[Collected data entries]
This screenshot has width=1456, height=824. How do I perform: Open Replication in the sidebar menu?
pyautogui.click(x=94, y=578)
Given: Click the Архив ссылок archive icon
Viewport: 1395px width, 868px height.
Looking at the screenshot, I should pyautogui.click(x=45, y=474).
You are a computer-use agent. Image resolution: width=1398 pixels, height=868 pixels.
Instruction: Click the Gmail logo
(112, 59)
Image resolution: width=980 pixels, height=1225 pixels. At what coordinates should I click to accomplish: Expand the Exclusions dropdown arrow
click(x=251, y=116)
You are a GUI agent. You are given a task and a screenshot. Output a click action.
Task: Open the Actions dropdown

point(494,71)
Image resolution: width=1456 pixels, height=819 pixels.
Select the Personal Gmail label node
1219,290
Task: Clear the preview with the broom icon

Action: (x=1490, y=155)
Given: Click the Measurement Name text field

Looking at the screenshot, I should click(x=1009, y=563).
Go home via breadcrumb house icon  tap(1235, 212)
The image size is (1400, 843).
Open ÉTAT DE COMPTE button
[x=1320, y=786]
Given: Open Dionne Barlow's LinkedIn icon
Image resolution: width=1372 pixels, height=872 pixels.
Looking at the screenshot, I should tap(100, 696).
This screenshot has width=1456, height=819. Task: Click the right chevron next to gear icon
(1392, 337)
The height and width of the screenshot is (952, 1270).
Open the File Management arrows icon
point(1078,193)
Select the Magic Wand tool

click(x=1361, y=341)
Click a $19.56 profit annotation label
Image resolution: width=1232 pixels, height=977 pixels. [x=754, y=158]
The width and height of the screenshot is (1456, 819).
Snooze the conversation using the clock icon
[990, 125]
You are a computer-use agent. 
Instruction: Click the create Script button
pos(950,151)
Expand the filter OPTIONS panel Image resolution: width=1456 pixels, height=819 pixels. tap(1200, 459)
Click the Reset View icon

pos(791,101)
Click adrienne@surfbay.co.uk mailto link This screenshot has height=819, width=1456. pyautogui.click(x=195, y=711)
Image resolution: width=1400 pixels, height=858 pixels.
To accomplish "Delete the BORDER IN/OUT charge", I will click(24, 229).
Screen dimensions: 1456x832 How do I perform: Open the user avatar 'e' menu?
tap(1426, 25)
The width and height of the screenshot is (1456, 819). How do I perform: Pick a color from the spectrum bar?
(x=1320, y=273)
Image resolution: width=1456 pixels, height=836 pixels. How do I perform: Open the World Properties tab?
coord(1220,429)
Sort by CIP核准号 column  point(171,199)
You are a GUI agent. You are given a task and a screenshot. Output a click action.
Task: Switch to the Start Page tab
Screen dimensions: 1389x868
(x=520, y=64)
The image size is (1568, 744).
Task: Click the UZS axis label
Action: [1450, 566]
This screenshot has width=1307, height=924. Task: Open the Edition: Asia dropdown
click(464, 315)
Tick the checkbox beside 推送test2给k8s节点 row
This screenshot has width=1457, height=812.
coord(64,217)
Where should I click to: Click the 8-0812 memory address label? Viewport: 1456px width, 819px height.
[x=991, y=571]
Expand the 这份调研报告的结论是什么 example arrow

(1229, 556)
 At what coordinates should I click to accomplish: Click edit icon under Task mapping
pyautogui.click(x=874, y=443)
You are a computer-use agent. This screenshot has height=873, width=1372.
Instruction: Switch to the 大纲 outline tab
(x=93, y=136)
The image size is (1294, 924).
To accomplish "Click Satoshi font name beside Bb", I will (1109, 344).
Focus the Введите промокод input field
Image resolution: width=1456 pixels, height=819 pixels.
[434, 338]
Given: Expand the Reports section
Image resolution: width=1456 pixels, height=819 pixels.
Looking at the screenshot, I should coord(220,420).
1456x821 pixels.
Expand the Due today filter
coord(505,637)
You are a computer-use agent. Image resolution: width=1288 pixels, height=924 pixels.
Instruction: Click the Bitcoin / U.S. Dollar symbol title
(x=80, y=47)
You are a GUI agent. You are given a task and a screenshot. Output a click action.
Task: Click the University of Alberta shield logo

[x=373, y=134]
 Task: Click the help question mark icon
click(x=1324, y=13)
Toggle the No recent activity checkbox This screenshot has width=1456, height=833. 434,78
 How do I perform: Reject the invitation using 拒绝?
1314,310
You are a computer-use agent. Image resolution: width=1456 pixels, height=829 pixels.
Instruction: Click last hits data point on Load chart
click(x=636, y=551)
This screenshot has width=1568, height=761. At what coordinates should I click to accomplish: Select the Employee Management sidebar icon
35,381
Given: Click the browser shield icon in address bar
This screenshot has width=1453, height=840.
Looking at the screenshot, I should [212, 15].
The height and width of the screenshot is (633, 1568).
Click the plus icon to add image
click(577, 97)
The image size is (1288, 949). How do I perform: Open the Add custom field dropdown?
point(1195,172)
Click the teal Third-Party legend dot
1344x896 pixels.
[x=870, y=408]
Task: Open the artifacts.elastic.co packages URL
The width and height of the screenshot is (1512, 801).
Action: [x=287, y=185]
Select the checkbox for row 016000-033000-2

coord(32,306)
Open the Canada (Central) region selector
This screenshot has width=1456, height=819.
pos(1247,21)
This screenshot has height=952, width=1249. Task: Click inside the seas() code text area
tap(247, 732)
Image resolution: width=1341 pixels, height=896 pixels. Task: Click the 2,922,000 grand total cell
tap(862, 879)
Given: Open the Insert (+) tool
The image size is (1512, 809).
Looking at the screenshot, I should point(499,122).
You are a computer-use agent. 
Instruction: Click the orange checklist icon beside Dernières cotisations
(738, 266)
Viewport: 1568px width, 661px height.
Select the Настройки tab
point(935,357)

**About this exercise**
Each entry shown above is to be duplicated exactly.

**Problem solution**
This screenshot has width=1456, height=824. How do I perform: Open Replication in the sidebar menu?
pyautogui.click(x=94, y=578)
Given: Click the Архив ссылок archive icon
Viewport: 1395px width, 868px height.
Looking at the screenshot, I should pyautogui.click(x=45, y=474).
You are a computer-use agent. Image resolution: width=1398 pixels, height=868 pixels.
Instruction: Click the Gmail logo
(112, 59)
Image resolution: width=980 pixels, height=1225 pixels. At what coordinates should I click to accomplish: Expand the Exclusions dropdown arrow
click(x=251, y=116)
You are a GUI agent. You are given a task and a screenshot. Output a click action.
Task: Open the Actions dropdown

point(494,71)
Image resolution: width=1456 pixels, height=819 pixels.
Select the Personal Gmail label node
1219,290
Task: Clear the preview with the broom icon

Action: (x=1490, y=155)
Given: Click the Measurement Name text field

Looking at the screenshot, I should click(x=1009, y=563).
Go home via breadcrumb house icon  tap(1235, 212)
The image size is (1400, 843).
Open ÉTAT DE COMPTE button
[x=1320, y=786]
Given: Open Dionne Barlow's LinkedIn icon
Image resolution: width=1372 pixels, height=872 pixels.
Looking at the screenshot, I should tap(100, 696).
This screenshot has width=1456, height=819. Task: Click the right chevron next to gear icon
(1392, 337)
The height and width of the screenshot is (952, 1270).
Open the File Management arrows icon
point(1078,193)
Select the Magic Wand tool

click(x=1361, y=341)
Click a $19.56 profit annotation label
Image resolution: width=1232 pixels, height=977 pixels. [x=754, y=158]
The width and height of the screenshot is (1456, 819).
Snooze the conversation using the clock icon
[990, 125]
You are a computer-use agent. 
Instruction: Click the create Script button
pos(950,151)
Expand the filter OPTIONS panel Image resolution: width=1456 pixels, height=819 pixels. tap(1200, 459)
Click the Reset View icon

pos(791,101)
Click adrienne@surfbay.co.uk mailto link This screenshot has height=819, width=1456. pyautogui.click(x=195, y=711)
Image resolution: width=1400 pixels, height=858 pixels.
To accomplish "Delete the BORDER IN/OUT charge", I will click(24, 229).
Screen dimensions: 1456x832 How do I perform: Open the user avatar 'e' menu?
tap(1426, 25)
The width and height of the screenshot is (1456, 819). How do I perform: Pick a color from the spectrum bar?
(x=1320, y=273)
Image resolution: width=1456 pixels, height=836 pixels. How do I perform: Open the World Properties tab?
coord(1220,429)
Sort by CIP核准号 column  point(171,199)
You are a GUI agent. You are given a task and a screenshot. Output a click action.
Task: Switch to the Start Page tab
Screen dimensions: 1389x868
(x=520, y=64)
The image size is (1568, 744).
Task: Click the UZS axis label
Action: [1450, 566]
This screenshot has width=1307, height=924. Task: Open the Edition: Asia dropdown
click(464, 315)
Tick the checkbox beside 推送test2给k8s节点 row
This screenshot has width=1457, height=812.
coord(64,217)
Where should I click to: Click the 8-0812 memory address label? Viewport: 1456px width, 819px height.
[x=991, y=571]
Expand the 这份调研报告的结论是什么 example arrow

(1229, 556)
 At what coordinates should I click to accomplish: Click edit icon under Task mapping
pyautogui.click(x=874, y=443)
You are a computer-use agent. This screenshot has height=873, width=1372.
Instruction: Switch to the 大纲 outline tab
(x=93, y=136)
The image size is (1294, 924).
To accomplish "Click Satoshi font name beside Bb", I will (1109, 344).
Focus the Введите промокод input field
Image resolution: width=1456 pixels, height=819 pixels.
[434, 338]
Given: Expand the Reports section
Image resolution: width=1456 pixels, height=819 pixels.
Looking at the screenshot, I should coord(220,420).
1456x821 pixels.
Expand the Due today filter
coord(505,637)
You are a computer-use agent. Image resolution: width=1288 pixels, height=924 pixels.
Instruction: Click the Bitcoin / U.S. Dollar symbol title
(x=80, y=47)
You are a GUI agent. You are given a task and a screenshot. Output a click action.
Task: Click the University of Alberta shield logo

[x=373, y=134]
 Task: Click the help question mark icon
click(x=1324, y=13)
Toggle the No recent activity checkbox This screenshot has width=1456, height=833. 434,78
 How do I perform: Reject the invitation using 拒绝?
1314,310
You are a computer-use agent. Image resolution: width=1456 pixels, height=829 pixels.
Instruction: Click last hits data point on Load chart
click(x=636, y=551)
This screenshot has width=1568, height=761. At what coordinates should I click to accomplish: Select the Employee Management sidebar icon
35,381
Given: Click the browser shield icon in address bar
This screenshot has width=1453, height=840.
Looking at the screenshot, I should [212, 15].
The height and width of the screenshot is (633, 1568).
Click the plus icon to add image
click(577, 97)
The image size is (1288, 949). How do I perform: Open the Add custom field dropdown?
point(1195,172)
Click the teal Third-Party legend dot
1344x896 pixels.
[x=870, y=408]
Task: Open the artifacts.elastic.co packages URL
The width and height of the screenshot is (1512, 801).
Action: [x=287, y=185]
Select the checkbox for row 016000-033000-2

coord(32,306)
Open the Canada (Central) region selector
This screenshot has width=1456, height=819.
pos(1247,21)
This screenshot has height=952, width=1249. Task: Click inside the seas() code text area
tap(247, 732)
Image resolution: width=1341 pixels, height=896 pixels. Task: Click the 2,922,000 grand total cell
tap(862, 879)
Given: Open the Insert (+) tool
The image size is (1512, 809).
Looking at the screenshot, I should point(499,122).
You are a computer-use agent. 
Instruction: Click the orange checklist icon beside Dernières cotisations
(738, 266)
Viewport: 1568px width, 661px height.
Select the Настройки tab
point(935,357)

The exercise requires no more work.